- _ASSIGNMENT_: Transcribe all the entries word for word, omitting any pictures they contain.

Stored records
= = = = = = =

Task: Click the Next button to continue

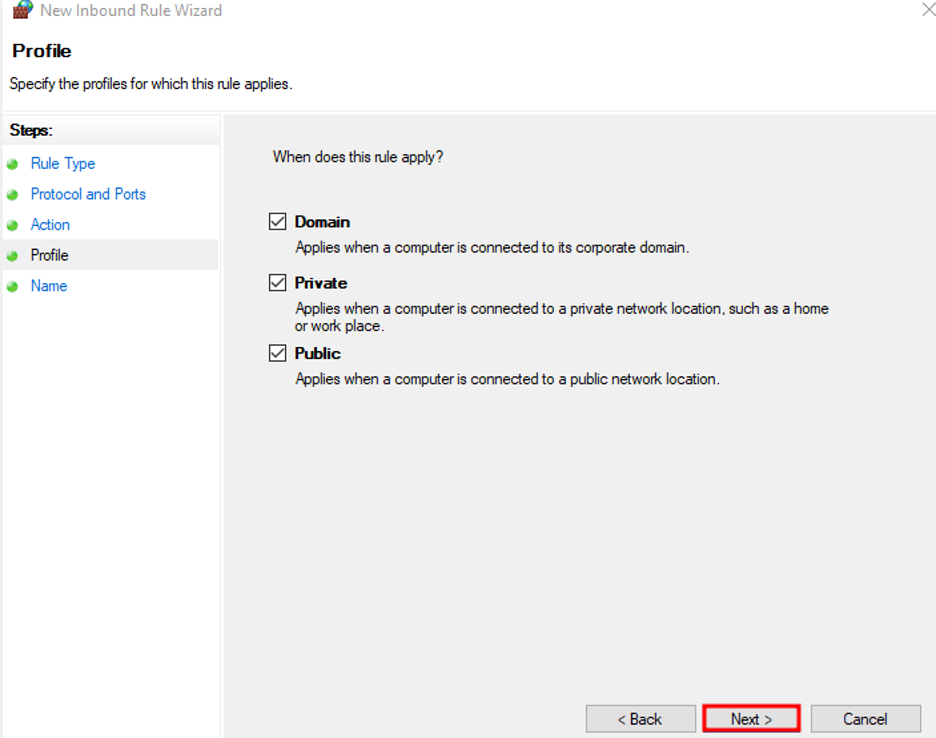Action: point(751,718)
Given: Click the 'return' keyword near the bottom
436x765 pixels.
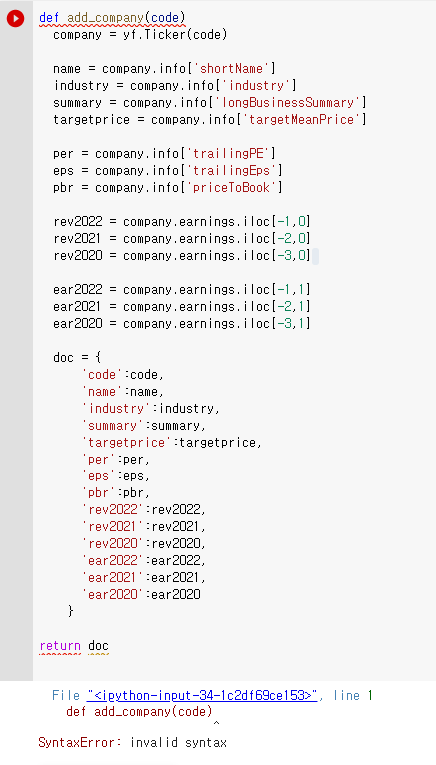Looking at the screenshot, I should point(60,645).
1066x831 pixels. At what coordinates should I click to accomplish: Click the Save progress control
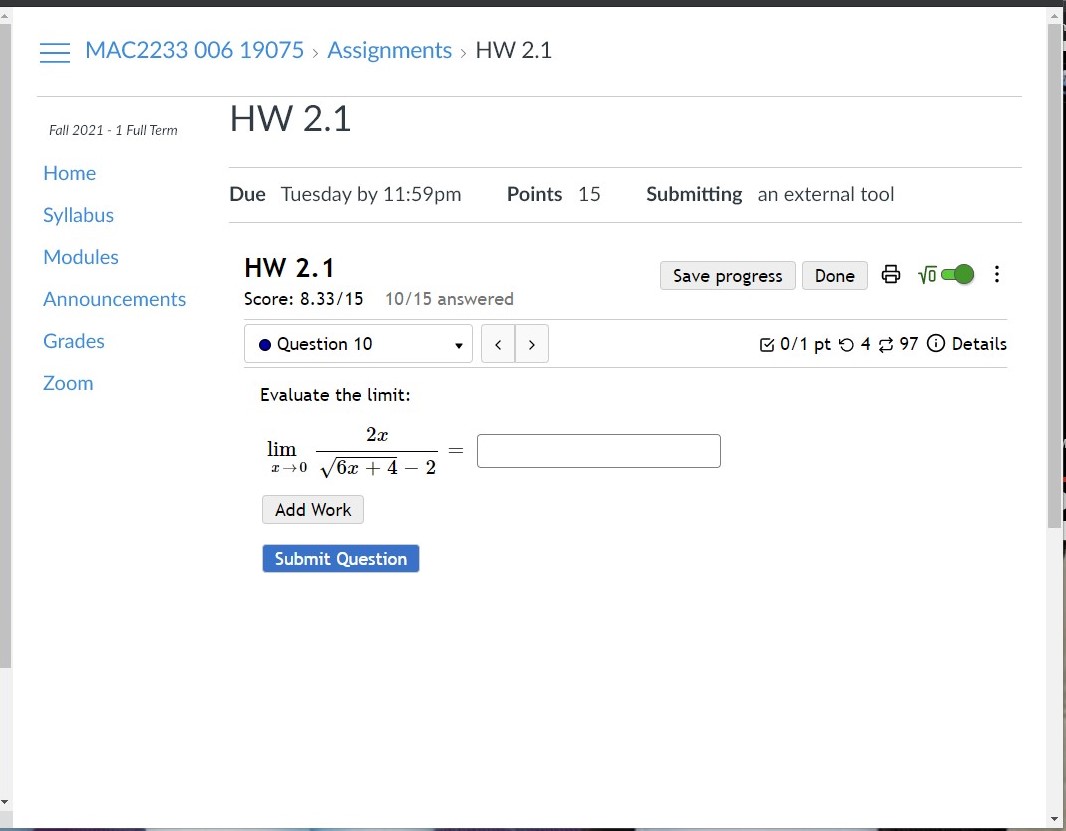pos(727,275)
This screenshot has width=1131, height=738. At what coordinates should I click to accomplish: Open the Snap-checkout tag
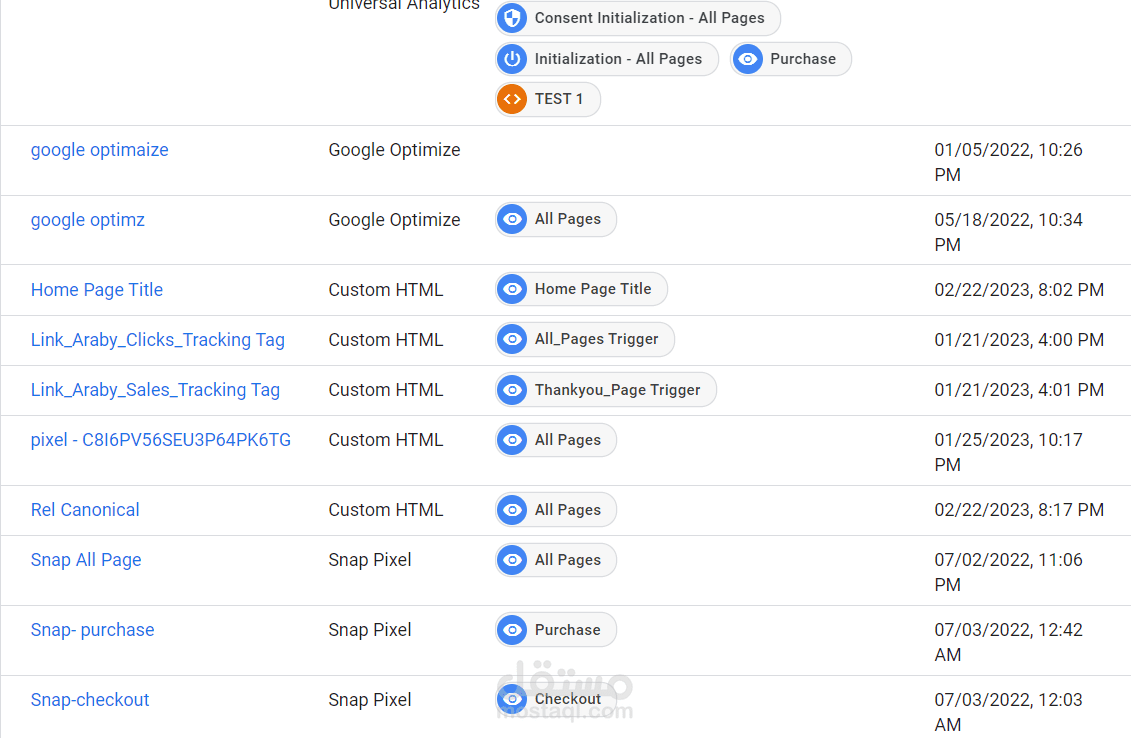click(90, 700)
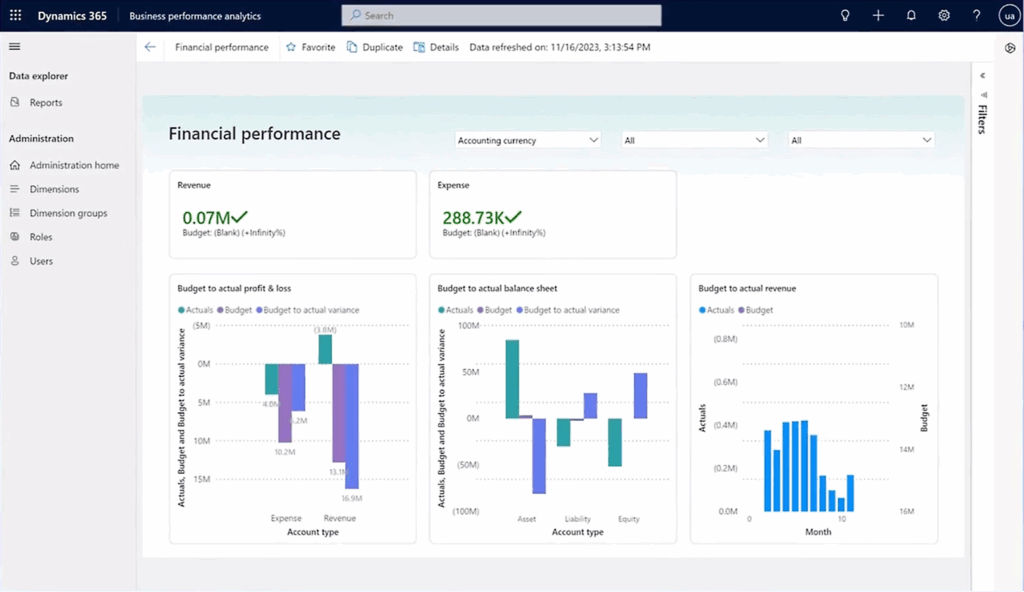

= = = = = = =

- _RESPONSE_:
Task: Click the Next button to continue

Action: point(751,718)
Given: Click the 'return' keyword near the bottom
436x765 pixels.
Looking at the screenshot, I should point(60,645).
1066x831 pixels. At what coordinates should I click to accomplish: Click the Save progress control
pos(727,275)
This screenshot has width=1131, height=738. At what coordinates should I click to accomplish: Open the Snap-checkout tag
click(90, 700)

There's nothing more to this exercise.